▸ **Task set**
a) Reproduce the article on Rape Crisis Scotland from "Frances-White’s naive, factually" to "accessing the service.".
b) Say whether each statement agrees with the article on Rape Crisis Scotland, answering yes or no and quoting the deciding words: (i) Mridul Wadhwa heads Edinburgh Rape Crisis; (ii) Wadhwa challenges Frances-White's analysis during the podcast; (iii) the podcast's co-host is Kemah Bob.

▸ **Provided text**
The Real Crisis at Rape Crisis Scotland

But I think the other thing is that sexual violence happens to bigoted people as well. And so, you know, it is not discerning crime. But these spaces are also for you. But if you bring unacceptable beliefs that are discriminatory in nature, we will begin to work with you on your journey of recovery from trauma. But please also expect to be challenged on your prejudices, because how can you heal from trauma and build a new relationship with your trauma, because you can’t forget, and you can’t go back to life before traumatic incident or traumatic incidents. And some of us never, ever had a life before traumatic incidents. But if you have to reframe your trauma, I think it is important as part of that reframing, having a more positive relationship with it, where it becomes a story that empowers you and allows you to go and do other more beautiful things with your life, you also have to rethink your relationship with prejudice. Otherwise, you can’t really, in my view, recover from trauma and I think that’s a very important message that I am often discussing with my colleagues that in various places. Because you know, to me, therapy is political, and it isn’t always seen as that.

Mridul Wadhwa, Guilty Feminist podcast
Audio I Transcript

The passage above is from a podcast featuring Mridul Wadhwa, the Chief Executive Officer of Edinburgh Rape Crisis. The podcast as a whole is a masterclass of gaslighting and features an extraordinary performance by the host Deborah Frances-White, who downplays the harassment women “might” get on a night bus at 1am when compared to the “very structurally violent constant flicks of eyes, and I don’t know, oh, God, and aggressive glares” that she says transwomen are exposed to. Other “anecdotal” assumptions by Frances-White include that of a transwoman’s reception at a shelter: “if they turn up they’re more likely to be vulnerable and fearful of their response. Because if I turned up to a refuge, a women’s refuge, in the middle of the night going, I’ve just had this terrible experience, my expectation would be you would say, Oh, please come in, we’ll take care of you. But I can imagine being trans and thinking I’ve, you know, I know what people say and I know that, you know, maybe this will be an inclusive space for me and maybe it won’t. Maybe they’ll say get out of here. And so this violence will be compounded by more structural violence.” 

Frances-White’s naive, factually incorrect analysis of violence against women and how women feel in accessing services and support is never challenged by the supposed expert Wadhwa who is happy to allow Frances-White and co-host Kemah Bob to talk about abused women being obliged to “check your privilege”. A podcast interviewing the CEO of a rape centre becomes an exercise in proving that the person in charge of the centre is a more vulnerable person than the women accessing the service.

▸ **Data for review**
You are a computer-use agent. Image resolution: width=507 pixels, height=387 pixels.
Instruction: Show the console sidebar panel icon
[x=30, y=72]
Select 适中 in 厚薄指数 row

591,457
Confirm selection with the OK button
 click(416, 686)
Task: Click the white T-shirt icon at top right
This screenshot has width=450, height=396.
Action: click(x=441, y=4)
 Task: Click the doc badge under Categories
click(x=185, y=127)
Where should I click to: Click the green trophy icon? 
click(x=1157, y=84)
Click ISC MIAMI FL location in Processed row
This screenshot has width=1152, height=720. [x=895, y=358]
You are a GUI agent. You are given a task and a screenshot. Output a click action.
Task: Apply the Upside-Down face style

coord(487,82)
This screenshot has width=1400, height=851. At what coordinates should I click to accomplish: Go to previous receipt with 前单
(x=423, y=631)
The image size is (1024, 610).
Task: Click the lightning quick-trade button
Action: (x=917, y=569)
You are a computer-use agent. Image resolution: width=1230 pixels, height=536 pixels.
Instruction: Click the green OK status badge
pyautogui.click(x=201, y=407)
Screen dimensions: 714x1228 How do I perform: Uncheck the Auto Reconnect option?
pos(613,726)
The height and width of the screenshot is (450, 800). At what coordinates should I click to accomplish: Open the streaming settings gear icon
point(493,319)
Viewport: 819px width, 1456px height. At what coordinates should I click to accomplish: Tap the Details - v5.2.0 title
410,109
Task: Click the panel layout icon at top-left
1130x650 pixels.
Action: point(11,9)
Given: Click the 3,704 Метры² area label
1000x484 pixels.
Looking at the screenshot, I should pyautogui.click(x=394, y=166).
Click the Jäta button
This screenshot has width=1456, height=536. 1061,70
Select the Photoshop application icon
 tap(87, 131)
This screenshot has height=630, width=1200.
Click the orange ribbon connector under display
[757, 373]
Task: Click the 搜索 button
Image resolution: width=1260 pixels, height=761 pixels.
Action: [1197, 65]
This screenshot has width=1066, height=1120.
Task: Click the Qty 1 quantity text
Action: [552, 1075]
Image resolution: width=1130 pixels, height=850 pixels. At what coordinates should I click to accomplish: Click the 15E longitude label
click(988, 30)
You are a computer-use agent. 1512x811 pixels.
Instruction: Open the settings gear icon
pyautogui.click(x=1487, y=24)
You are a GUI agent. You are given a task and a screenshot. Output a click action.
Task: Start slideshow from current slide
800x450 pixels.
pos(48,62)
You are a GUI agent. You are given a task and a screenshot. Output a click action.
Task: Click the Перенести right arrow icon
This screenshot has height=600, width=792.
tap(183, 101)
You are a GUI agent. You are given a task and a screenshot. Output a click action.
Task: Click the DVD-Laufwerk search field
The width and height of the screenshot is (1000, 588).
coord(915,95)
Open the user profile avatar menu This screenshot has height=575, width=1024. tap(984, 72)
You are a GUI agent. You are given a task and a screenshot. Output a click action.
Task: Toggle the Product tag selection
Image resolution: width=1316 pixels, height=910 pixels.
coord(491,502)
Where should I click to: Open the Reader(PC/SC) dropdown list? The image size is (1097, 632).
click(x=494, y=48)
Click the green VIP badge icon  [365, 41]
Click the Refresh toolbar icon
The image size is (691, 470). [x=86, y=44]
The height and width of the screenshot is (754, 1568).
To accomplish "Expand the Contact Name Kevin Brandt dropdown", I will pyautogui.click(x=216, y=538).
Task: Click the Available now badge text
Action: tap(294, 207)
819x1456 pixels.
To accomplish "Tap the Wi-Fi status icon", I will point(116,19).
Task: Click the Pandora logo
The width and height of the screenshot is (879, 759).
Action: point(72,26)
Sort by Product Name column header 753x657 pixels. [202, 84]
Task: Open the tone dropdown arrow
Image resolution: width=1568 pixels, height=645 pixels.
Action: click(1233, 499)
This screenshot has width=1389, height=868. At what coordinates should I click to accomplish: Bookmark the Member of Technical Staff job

▸ **Written answers**
a)
Frances-White’s naive, factually incorrect analysis of violence against women and how women feel in accessing services and support is never challenged by the supposed expert Wadhwa who is happy to allow Frances-White and co-host Kemah Bob to talk about abused women being obliged to “check your privilege”. A podcast interviewing the CEO of a rape centre becomes an exercise in proving that the person in charge of the centre is a more vulnerable person than the women accessing the service.

b)
(i) Yes: "the Chief Executive Officer of Edinburgh Rape Crisis"
(ii) No: "is never challenged by the supposed expert Wadhwa"
(iii) Yes: "co-host Kemah Bob"